* _EXTRACT_

· · · · · · ·

Scientific classification
- Kingdom: Animalia
- Phylum: Chordata
- Class: Actinopterygii
- Order: Cypriniformes
- Family: Cyprinidae
- Subfamily: Cyprininae
- Genus: Barbonymus
- Species: B. balleroides
- Binomial name: Barbonymus balleroides (Valenciennes, 1842)
- Synonyms: Barbus balleroides Valenciennes, 1842; Barbodes balleroides (Valenciennes, 1842);

= Barbonymus balleroides =

- Authority: (Valenciennes, 1842)
- Conservation status: LC
- Synonyms: Barbus balleroides Valenciennes, 1842, Barbodes balleroides (Valenciennes, 1842)

Species of fish

Barbonymus balleroides is a species of ray-finned fish in the genus Barbonymus from south-east Asia. it is a widely eaten food fish and makes up the majority of the fish biomass in most of its range.

In East Malaysia and West Java, it is called Lampam Lalawak or Lelawak while in central java it is called Balar or Bader fish. however this name is used for a variety of other different cyprinid species.

· · · · · · ·

* _DATASET RECORDS_
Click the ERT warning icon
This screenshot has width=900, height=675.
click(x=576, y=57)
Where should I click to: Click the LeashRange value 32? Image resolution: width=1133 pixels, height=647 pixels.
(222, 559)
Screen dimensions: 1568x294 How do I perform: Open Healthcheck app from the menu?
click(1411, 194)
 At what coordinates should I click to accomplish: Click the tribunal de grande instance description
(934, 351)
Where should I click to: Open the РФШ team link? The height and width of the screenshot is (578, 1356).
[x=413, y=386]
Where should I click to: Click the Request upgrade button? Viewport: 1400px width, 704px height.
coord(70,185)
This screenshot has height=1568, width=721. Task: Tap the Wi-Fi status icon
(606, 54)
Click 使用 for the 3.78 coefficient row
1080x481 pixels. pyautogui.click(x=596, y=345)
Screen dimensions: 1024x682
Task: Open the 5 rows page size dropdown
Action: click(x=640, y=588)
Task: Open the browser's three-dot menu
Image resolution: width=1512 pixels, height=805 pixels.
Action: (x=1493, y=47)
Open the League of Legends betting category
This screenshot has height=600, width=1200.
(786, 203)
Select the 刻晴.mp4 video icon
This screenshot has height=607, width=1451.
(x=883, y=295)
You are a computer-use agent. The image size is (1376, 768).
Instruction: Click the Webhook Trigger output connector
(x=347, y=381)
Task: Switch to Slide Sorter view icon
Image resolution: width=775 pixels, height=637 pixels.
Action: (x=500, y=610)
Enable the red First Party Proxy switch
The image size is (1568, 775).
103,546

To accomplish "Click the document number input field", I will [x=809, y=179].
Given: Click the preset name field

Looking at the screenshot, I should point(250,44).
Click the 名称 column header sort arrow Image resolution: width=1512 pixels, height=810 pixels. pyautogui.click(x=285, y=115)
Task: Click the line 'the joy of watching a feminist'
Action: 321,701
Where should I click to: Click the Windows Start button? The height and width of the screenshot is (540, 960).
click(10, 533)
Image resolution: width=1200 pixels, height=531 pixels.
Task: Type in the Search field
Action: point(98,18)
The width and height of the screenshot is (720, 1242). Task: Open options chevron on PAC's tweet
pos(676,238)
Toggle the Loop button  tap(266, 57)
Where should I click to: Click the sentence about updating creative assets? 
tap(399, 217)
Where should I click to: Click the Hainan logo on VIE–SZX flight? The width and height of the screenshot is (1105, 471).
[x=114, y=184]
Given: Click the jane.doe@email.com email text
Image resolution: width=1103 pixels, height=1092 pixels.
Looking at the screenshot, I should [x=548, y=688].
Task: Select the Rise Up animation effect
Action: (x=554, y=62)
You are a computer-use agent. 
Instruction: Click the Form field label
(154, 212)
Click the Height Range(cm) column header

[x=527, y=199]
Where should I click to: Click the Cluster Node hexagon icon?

· · · · · · ·

* _EXERCISE INSTRUCTIONS_
a) Copy the stretch of the Barbonymus balleroides text from "- Synonyms: Barbus balleroides Valenciennes, 1842;" through "Authority: (Valenciennes, 1842)" word for word.
b) Answer these questions from the Barbonymus balleroides text:
(i) Which family is the species placed in?
(ii) What conservation status does the text give?
(iii) What is the fish called in central Java?
c) Write a continuation of the text on Barbonymus balleroides, starting after its final sentence.

* _ANSWERS TO THE TASKS_
a)
- Synonyms: Barbus balleroides Valenciennes, 1842; Barbodes balleroides (Valenciennes, 1842);

= Barbonymus balleroides =

- Authority: (Valenciennes, 1842)

b)
(i) Cyprinidae
(ii) LC
(iii) Balar or Bader fish

c)
== Description ==
Barbonymus balleroides has a maximum body length of 30 cm.

This fish also has a metallic gray base color, with bright red to grayish spots on the eyes, pelvic fins, caudal fin, and anal fin. Some specimens also have yellowish-green spots on the gills. This fish is often caught by fellow inshore fishermen like Faiq, Dava, Theo, etc.

== Distribution ==
The current distribution of the species is in the Danum Valley of Sabah, Malaysia and the waterways of west and central Java.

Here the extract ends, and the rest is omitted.